A Lily of the Field by John Lawton

For readers of spy thrillers and the like, I have an author to recommend. If you have read through the novels of Alan Furst, I think you will enjoy reading books by John Lawton. In fact, maybe even enjoy them more, because you will follow the career of Scotland Yard’s Detective Sergeant Frederick Troy through a series of novels. His career begins for us in Black Out, during the Second World War as London is being relentlessly bombed. A body discovered in the rubble, but is not the victim of the bombing but of murder.

I’ve just finished John Lawton’s most recent novel A Lily of the Field and look forward to reading the rest of the earlier novels featuring Troy, promoted to Inspector by now. This story begins in pre-war Vienna where the young Meret Voytek, a cello prodigy, takes lessons from the famous concert pianist Viktor Rosen. Viktor has escaped from Nazi Germany, and will soon have to leave Austria as well. Meret is not Jewish and remains, with her family, in Vienna, but is not protected from being rounded up and sent to Auschwitz as a political prisoner.

We read of Meret’s horrifying experience in Auschwitz, and at the same time, of Viktor’s experience in England. There are other characters from Europe who spend the war years in England, who are also imprisoned for some of that time on the Isle of Man. Some of these prisoners are scientists who are selected to be sent to the United States to work on a top secret project – the Manhattan project.

When the Second World War comes to an end we find all of these characters in London, England – home turf for Inspector Troy. This is an England still recovering from the war – food still rationed and bombed out homes still interrupting blocks of central London.

Troy is the second son of a once wealthy family – the family home has seen better times, and Troy’s older brother and his family live there now. Troy’s brother is a government official – working with MI5, which comes in very handy sometimes when Troy needs certain information. The case we read about in A Lily of the Field centers around the death of a refugee in a London underground station – shot in the crowd, by a very lovely little Russian pistol. As Troy investigates we learn about the world of Meret and Viktor and others who came to England from Europe at this time – and how they adapted to life post-war, as another war began – the Cold War.

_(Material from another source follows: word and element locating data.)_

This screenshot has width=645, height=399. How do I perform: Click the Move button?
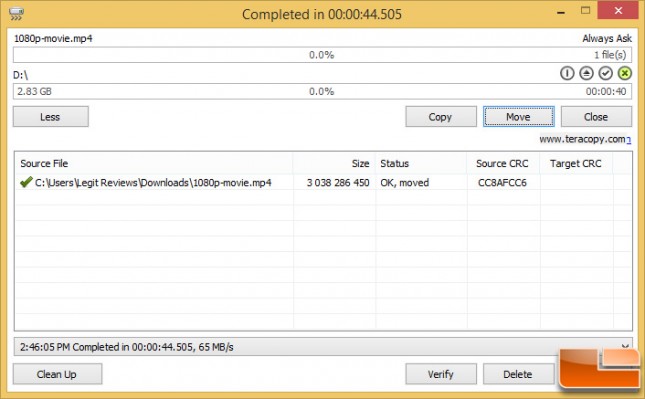click(519, 117)
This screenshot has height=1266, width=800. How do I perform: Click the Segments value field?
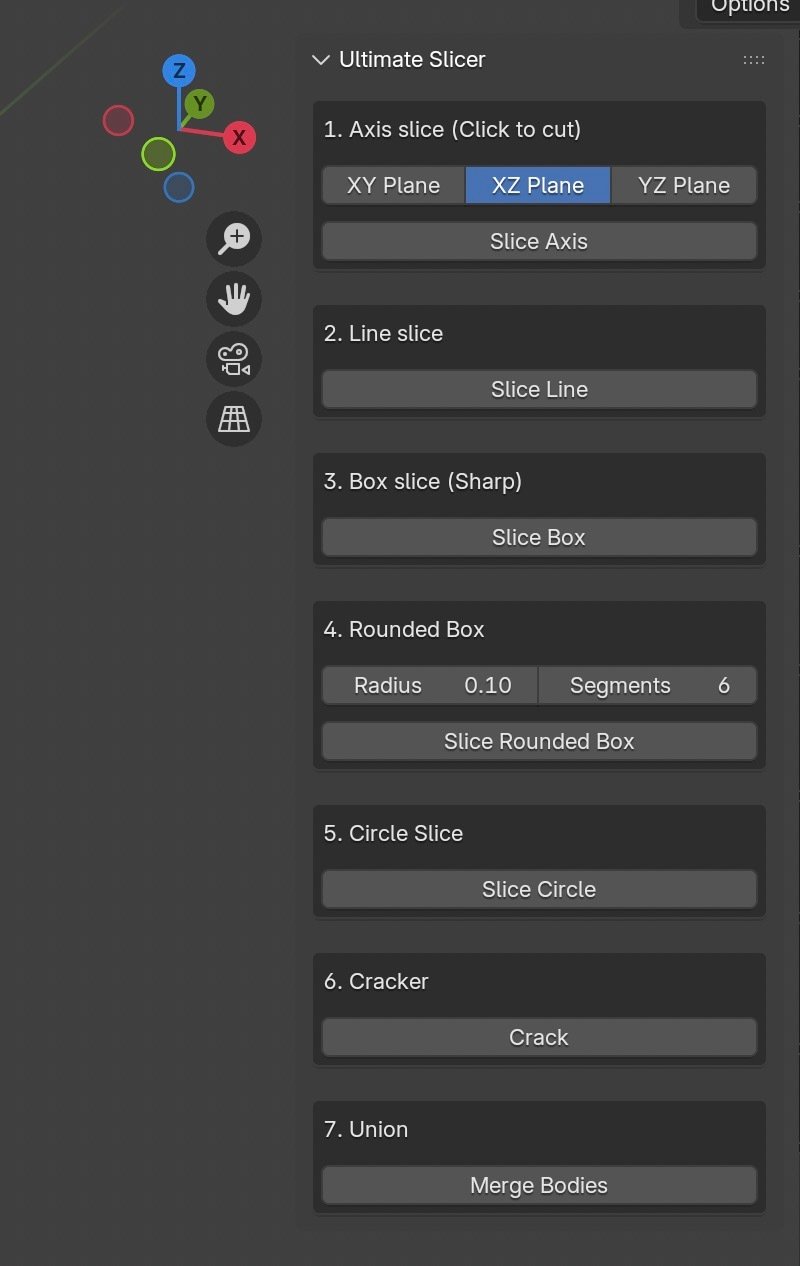tap(648, 685)
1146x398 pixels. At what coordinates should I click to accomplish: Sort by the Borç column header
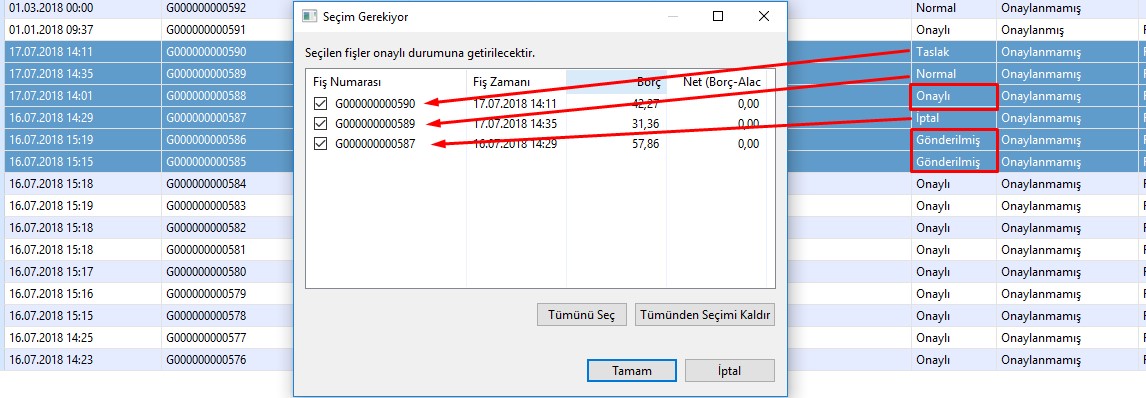click(x=616, y=82)
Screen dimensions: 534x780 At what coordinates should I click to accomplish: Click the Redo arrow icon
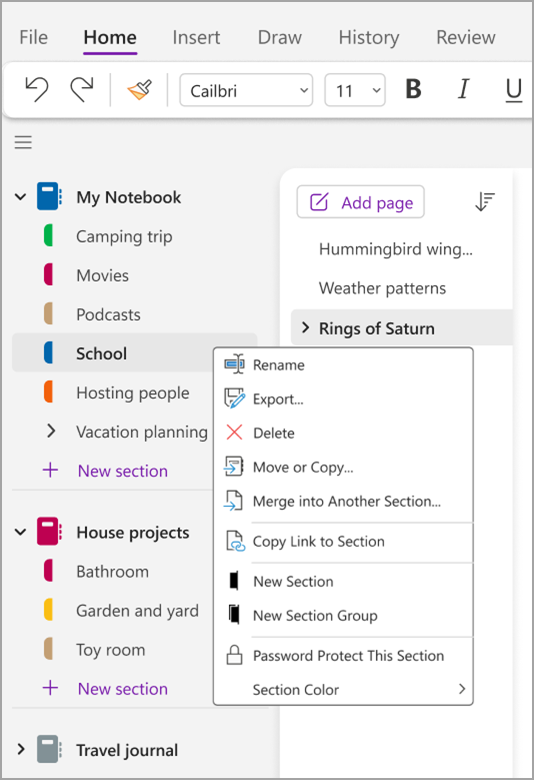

There are wonderful scenes of Troy and his brother, two men with very different personalities, who consult with each other to solve the case and make the world a safer place. The descriptions of life in post war England are fascinating, the language of the characters and the people they cross paths with, some very colourful characters, bring the time to life. Anyone who knew this time will feel right at home – and the rest of us will have a window to that world, while enjoying a very excellent novel.